Double standards relating to international law on aggression, invasion, and the treatment of occupied peoples are of particular concern to those worried about the intentions of the PRC, which on 1 Oct celebrated its 75th anniversary. However, the international unease reflected in the huge majority vote against Israel in the UN General Assembly, following the International Court of Justice ruling on the illegality of Israel's presence in the Occupied Palestinian Territories, and the earlier rulings of the ICJ relating to genocide in Gaza, present China with an extraordinary diplomatic opportunity. Forty more countries have now expressed interest in joining BRICS. Why risk direct military action at such a time?

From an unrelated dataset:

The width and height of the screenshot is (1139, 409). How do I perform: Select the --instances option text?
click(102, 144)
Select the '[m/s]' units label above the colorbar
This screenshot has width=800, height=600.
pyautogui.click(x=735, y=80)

Cyberattacks have been increasing, in Southeast Asia as globally. Anecdotally, outages seem increasingly frequent - bank systems, point-of-sale systems, airline and airport and seaport systems - yet the trend to interconnectivity and the cloud continues, for now. The costs of defence, and to the victims of crime, are evident, but I wonder if adequate attention is being paid to the fragility of systems, and to offline resilience. A year ago the British Library released a two-minute video celebrating its 50th anniversary and explaining how Knowledge Matters, for the economy as well as for scholarship, culture, and national wellbeing; shortly afterwards it was hit by a devastating cyberattack, from which it has yet to recover, and a recent update suggests that some services may never be restored in full. (I hope that the intention is to build something better.)
Given such costs, risks and headwinds, the logic of focussing on resilience and cashflow seems evident. As always, the devil is in the analysis and execution. Suggestions from our investors have always been welcome, and are especially so at present.
We wish all our readers peace, health and safety in the quarter ahead - the conditions in which to prosper.